Coun. Rick Chiarelli will not seek reelection in the upcoming municipal election. He spoke with an Algonquin Times reporter about his decision. Photo credit: Aadil Naik

Long-time College ward Coun. Rick Chiarelli mused about running for office in the future during an interview with the Algonquin Times, despite the conduct violations revealed by an integrity investigation into inappropriate and sexually charged behaviour in the workplace.

“If I were to get elected again, which I may, it would be to meet residents, see what’s important to them and make sure those things are done,” said Chiarelli.

Chiarelli is not seeking reelection in the upcoming municipal election.

A former Chiarelli staffer said she would be worried about a possible return to politics for Chiarelli.

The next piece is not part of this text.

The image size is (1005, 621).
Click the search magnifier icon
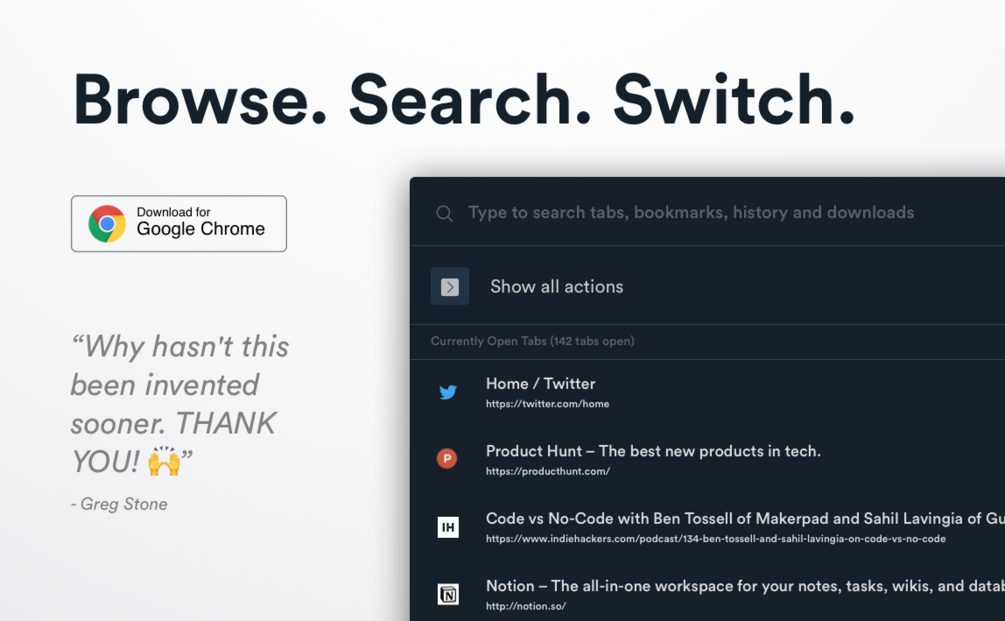tap(444, 212)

Nancy O’Brien, who’s advocating for stronger penalties for conduct violations by municipal politicians, said she was experiencing severe anxiety and sleep loss in the lead-up to the election registration deadline because she feared Chiarelli campaigning in College ward, where she lives.

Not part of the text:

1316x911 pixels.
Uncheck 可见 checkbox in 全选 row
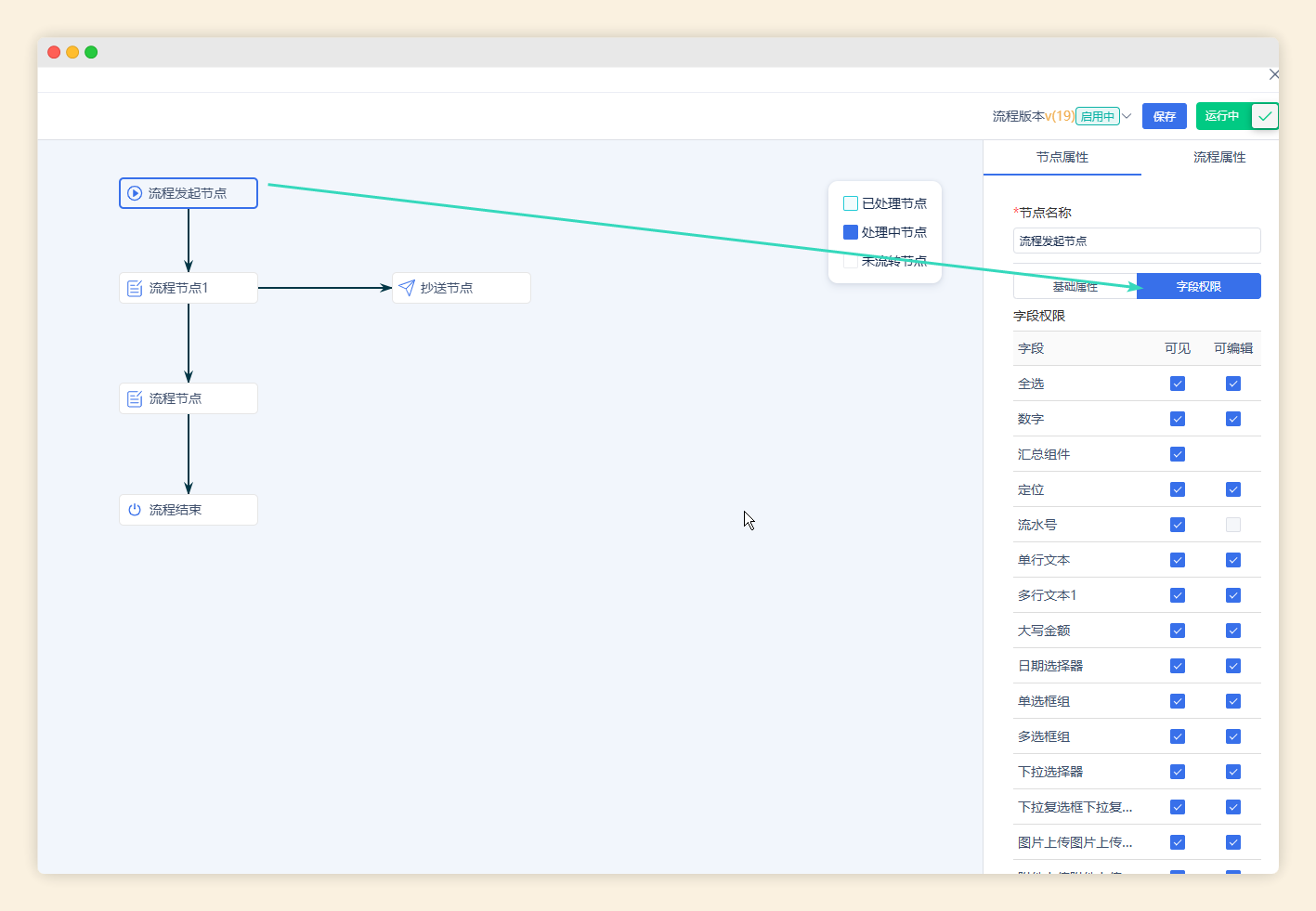[x=1177, y=384]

“I wouldn’t be surprised. He has the audacity and clearly has no remorse for his abusive behaviour,” said O’Brien on Chiarelli contemplating a return to politics in the future.

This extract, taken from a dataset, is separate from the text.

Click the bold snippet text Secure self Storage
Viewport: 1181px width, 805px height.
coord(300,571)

O’Brien feels there needs to be more accountability for elected officials, suggesting a neutral third-party body passing judgement and penalties on council instead of the current system of fellow councillors assessing each other.

“Rick Chiarelli is the byproduct of a system where individuals are given power and influence with no accountability for their behaviour,” said O’Brien.

Chiarelli partly blames accusations against him on the culture surrounding the #MeToo movement and political motivations.

“The overcorrection caused by the #MeToo movement has turned this kind of accusation into a weaponization of politics because you can bring down any male member of council just by having three or four people make an accusation,” he said.

Chiarelli said he does not think the conduct allegations affected his legacy as a city councillor and feels he would still win if he chose to run for office again.

“I think if I had run, I still would’ve won,” he said. “In the end, people look at what they have around them, and most people like where they live. They think we’ve done a good job with it.”

Chiarelli attributes his decision to not run for another term in council to health and family matters. Chiarelli underwent open-heart surgery In December 2019 and a bacterial chest infection in January 2020, according to a tweet attributed to his wife, Lida, posted on Jan. 10, 2020.

Chiarelli said his mother died months ago. He also said his family is tired of dealing with the fallout from the conduct allegations he faced.

The allegations surfaced in 2019 when five women filed formal complaints against the longest-serving Ottawa city councillor. The city’s integrity commissioner found Chiarelli committed “incomprehensible incidents of harassment” against his female staff members and job candidates. Chiarelli has denied the allegations.

Chiarelli is set to receive a $55,000 transitional allowance as he leaves city council. “I’ll probably put it into, at least some of it, into RSP (retirement savings plan),” he said.

O’Brien had her own suggestion for what Chiarelli should do with the money.

Chiarelli “should donate this money to a charity dedicated to stopping violence against women,” said O’Brien.

As for his plans when a new councillor is appointed to College ward, Chiarelli does not fully know what is in store for him, but he expects to be involved in some capacity in film production for a Christmas movie.